### TO-DO LIST
1: From the circle grid source code below, reproduce verbatim the passage starting at "draw = ImageDraw.Draw(self.image)" up to and including "draw.textbbox((0, 0), self.legend)".
2: Name every parameter that the `__init__` method in the circle grid source code below accepts besides `self`.
3: Answer these questions using the circle grid source code below.
(a) What is the default value of `mol_size`?
(b) What border value does the `show` method pass to `ImageOps.crop` when `crop` is true?
(c) In which file is this source code located?

### PROVIDED TEXT
────

Specific plotting functions

Source code in datamol/viz/_circle_grid.py

class MolsCircleGrid:
    def __init__(
        self,
        center_mol: Chem.rdchem.Mol,
        circle_mols: List[List[Chem.rdchem.Mol]],
        legend: Optional[str] = None,
        mol_size: Tuple[int, int] = (200, 200),
        circle_margin: int = 50,
        act_mapper: Optional[dict] = None,
    ):
        """Show molecules in concentric rings, with one molecule at the center

        Args:
            center_mol: Molecule at center
            circle_mols: List of molecule for each concentric circle around the center mol
            mol_size: Tuple of width and height for each molecule
            circle_margin: Margin between the circle layers
            act_mapper: Map each molecule to a dictionary of activity
        """
        self.circle_mols = circle_mols
        self.circle_count = len(self.circle_mols)
        self.legend = legend or ""
        self.margin = circle_margin
        self.center_mol = center_mol
        self.mol_size = mol_size
        size = (max(mol_size) + self.margin) * (self.circle_count + 1)
        self.size = size
        self.image = Image.new(mode="RGBA", size=(size, size), color=(255, 255, 255, 0))
        self.midpoint = size // 2
        self.draw = None
        self.act_mapper = act_mapper or {}
        self._draw()

    def show(self, crop=False):
        if crop:
            crop_img = ImageOps.crop(self.image, border=1)
        else:
            crop_img = self.image
        return crop_img.show()

    def save(self, filename):
        self.image.save(filename)

    def _draw(self):
        """Create circles and slices in-memory"""
        draw = ImageDraw.Draw(self.image)
        self.draw = draw
        all_radius = self._draw_circles(draw)
        self._draw_center_mol()
        self._draw_ring_mols(all_radius)
        font = None
        left, top, right, bottom = draw.textbbox((0, 0), self.legend)

────

### DATASET CONTENT
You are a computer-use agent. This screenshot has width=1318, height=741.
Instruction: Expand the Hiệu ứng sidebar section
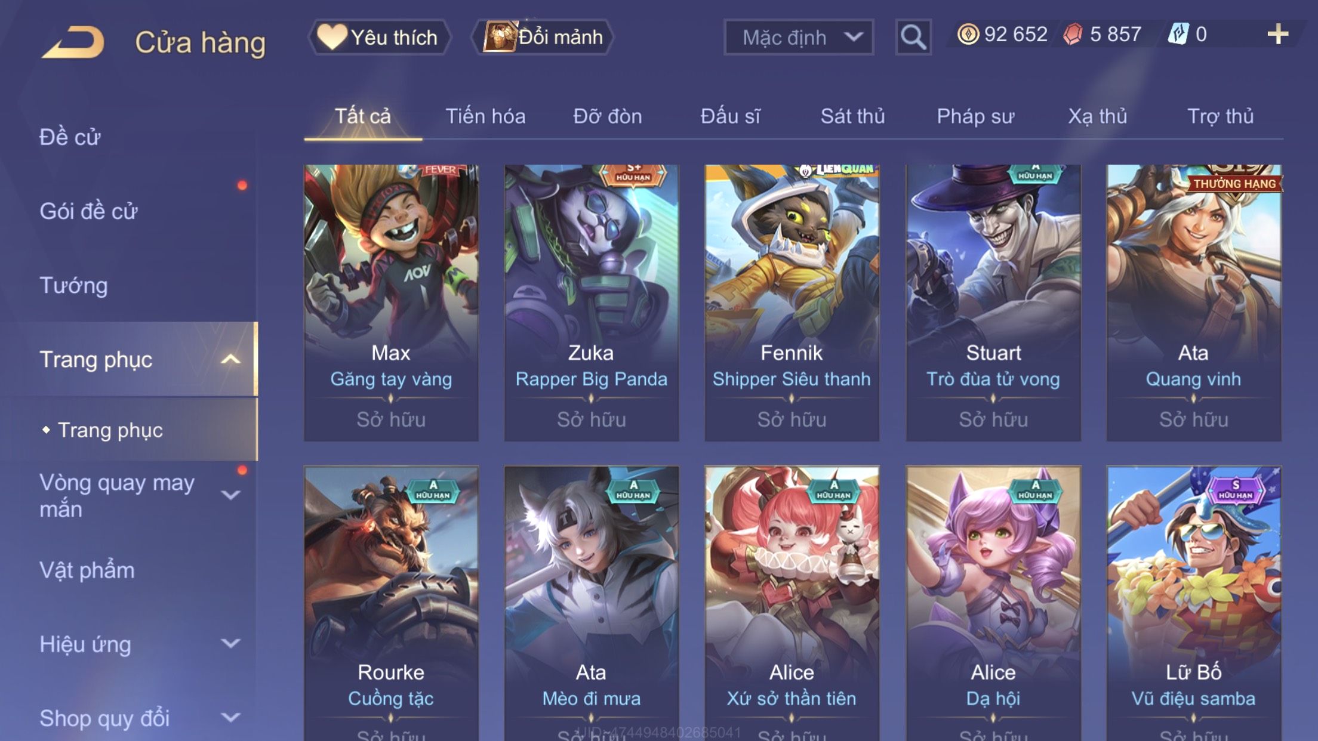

────

### SOLUTION LIST
1:
draw = ImageDraw.Draw(self.image)
        self.draw = draw
        all_radius = self._draw_circles(draw)
        self._draw_center_mol()
        self._draw_ring_mols(all_radius)
        font = None
        left, top, right, bottom = draw.textbbox((0, 0), self.legend)

2:
center_mol
circle_mols
legend
mol_size
circle_margin
act_mapper

3:
(a) (200, 200)
(b) 1
(c) datamol/viz/_circle_grid.py